When BBC Television got round to mentioning Ariel Sharon's flagrantly provocative visit to the Haram Al-Sharif on Thursday, they yesterday called him an "Israeli leader" when for Palestinians he was the man who bore indirect responsibility (according to Israel's own inquiry) for the massacre of up to 2,000 Palestinian civilians in the Sabra and Shatila refugee camps in Beirut 18 years ago. The BBC correspondent, Paul Adams, was one of the very few who bravely drew attention to Sharon's appalling record, pointing out Sharon had "an extraordinary capacity to leave [...] destruction in his wake." And so, by last night, the story had changed.
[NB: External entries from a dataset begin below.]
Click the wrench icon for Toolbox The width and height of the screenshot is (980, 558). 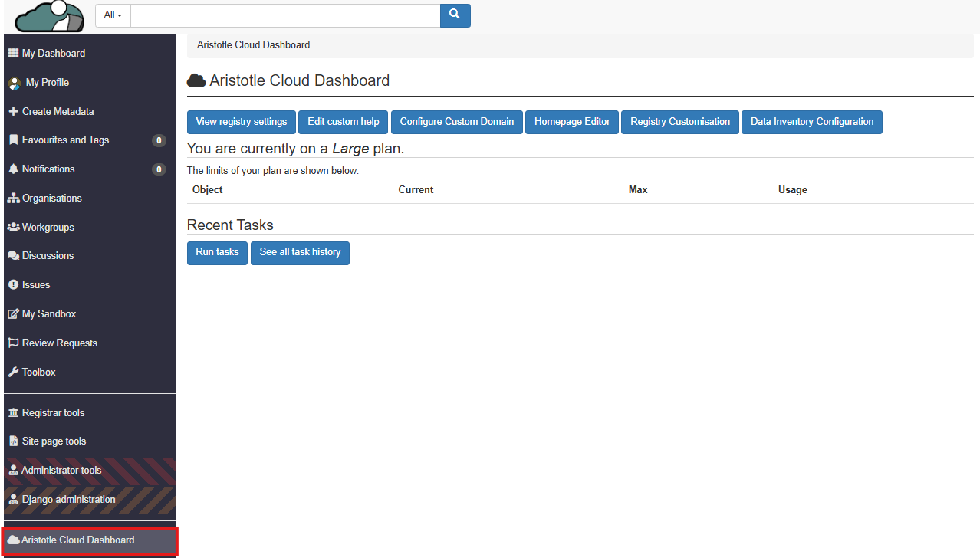13,373
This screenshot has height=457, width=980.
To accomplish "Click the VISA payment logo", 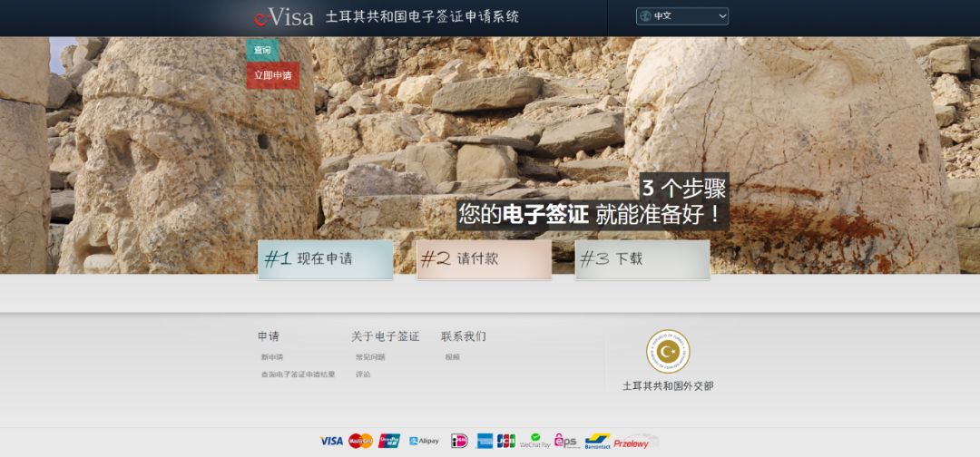I will coord(332,442).
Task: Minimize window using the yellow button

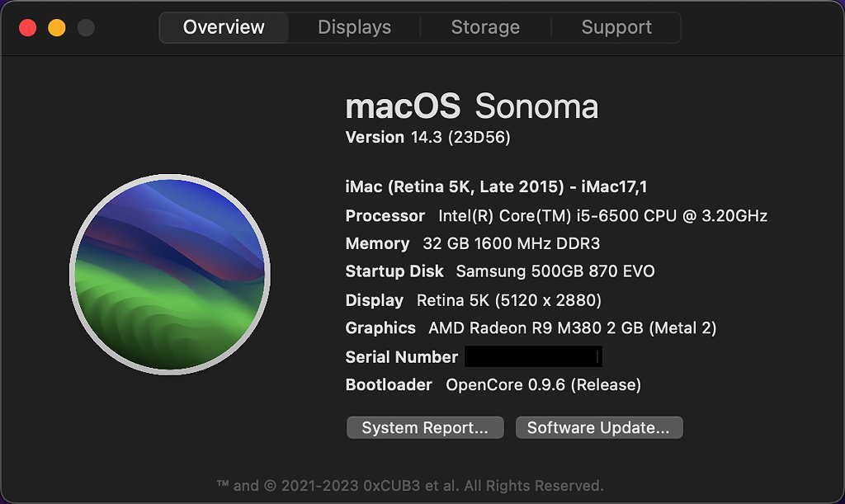Action: [57, 28]
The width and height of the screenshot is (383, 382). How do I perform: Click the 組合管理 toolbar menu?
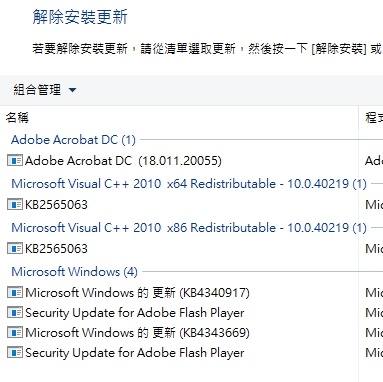coord(45,90)
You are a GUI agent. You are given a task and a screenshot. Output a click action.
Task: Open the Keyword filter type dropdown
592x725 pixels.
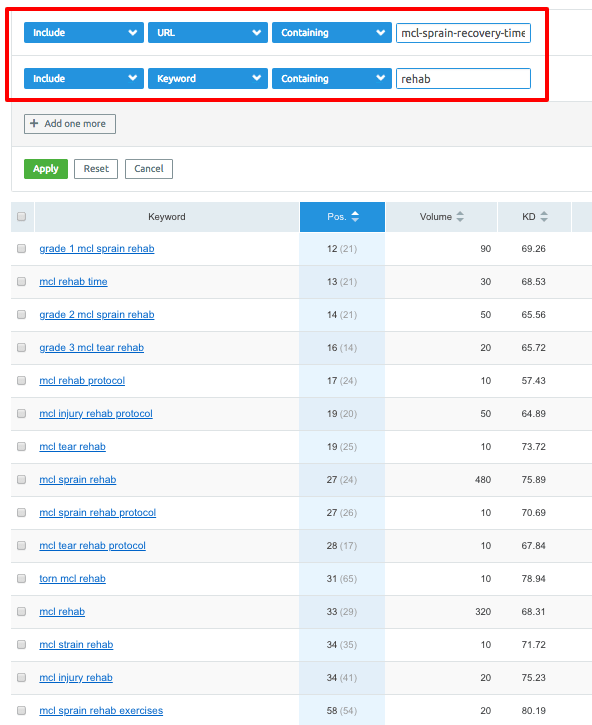click(208, 79)
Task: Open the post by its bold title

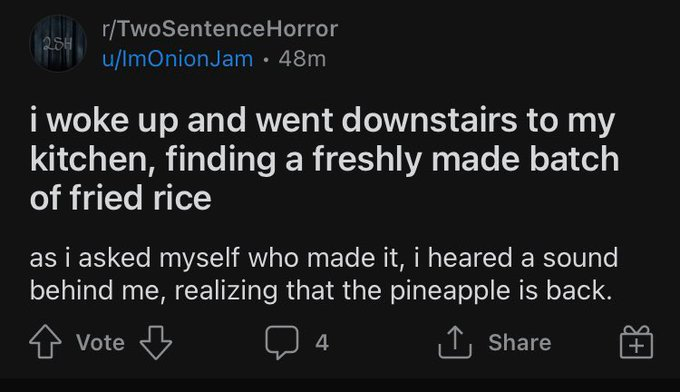Action: (x=324, y=159)
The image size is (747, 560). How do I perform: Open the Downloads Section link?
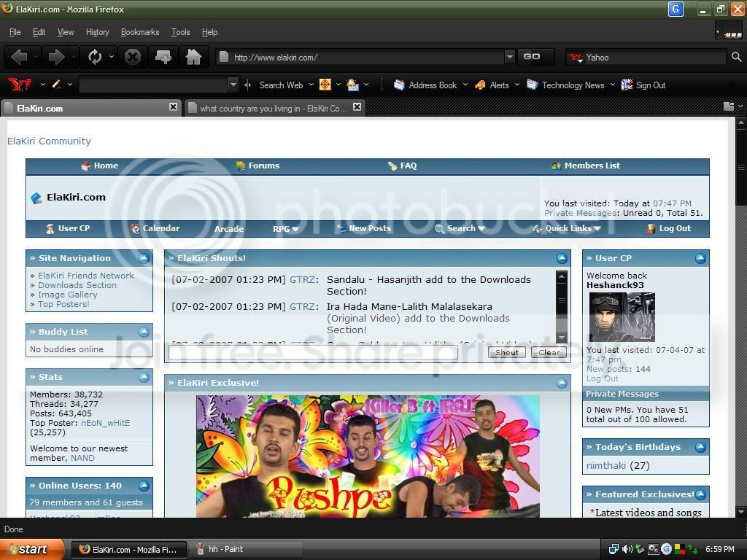(77, 285)
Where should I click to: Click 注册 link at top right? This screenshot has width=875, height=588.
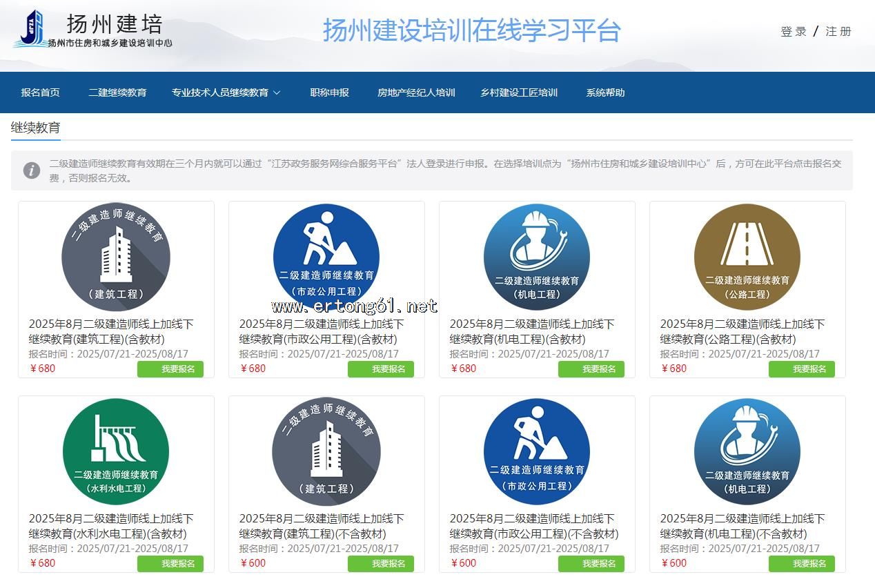838,31
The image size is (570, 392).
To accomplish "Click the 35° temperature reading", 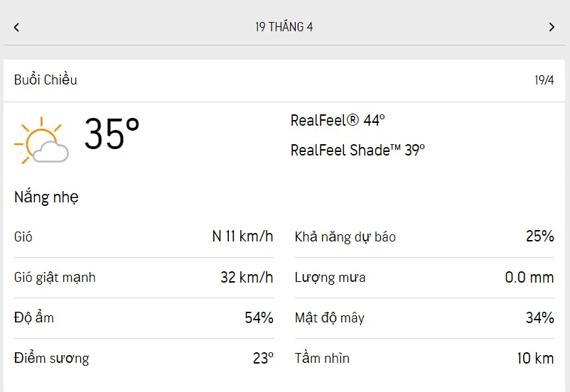I will (x=112, y=134).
No longer did Israeli soldiers and policemen kill at least 22 Palestinians in three days; now the question was whether the Palestinian Authority organized the riot that "led" to their deaths. The Israeli soldiers, who disobeyed every human rights commitment by firing on rioters with live rounds, were respectfully called the "Israeli security forces", disregarding the fact that "security" was the one thing Israeli soldiers were clearly unable to provide. On CNN and the BBC and other satellite chains, reporters were asked if the killings would upset the "peace process", with no willingness to explain that it was the collapse of the peace process which lay at the heart of the riots. The Muslim holy areas of Jerusalem were "disputed" although UN Security Council resolution 242, upon which the "peace process" is supposedly based, demands the withdrawal of Israeli forces from territories captured during the 1967 war, including East Jerusalem.

What lies behind this, apart from the sheep-like inability of many journalists to call a spade a spade, was the continuing belief that Palestinians are, by nature, violent and riotous. The United States called for an end to the "violence" this courtesy of Secretary of State Madeleine Albright without making any reference to Sharon's grotesque visit to the mosque grounds of East Jerusalem. By yesterday afternoon, the BBC were at it again, reporting that "Israeli authorities were bracing themselves for what may lie ahead". Weren't the Palestinians also doing that?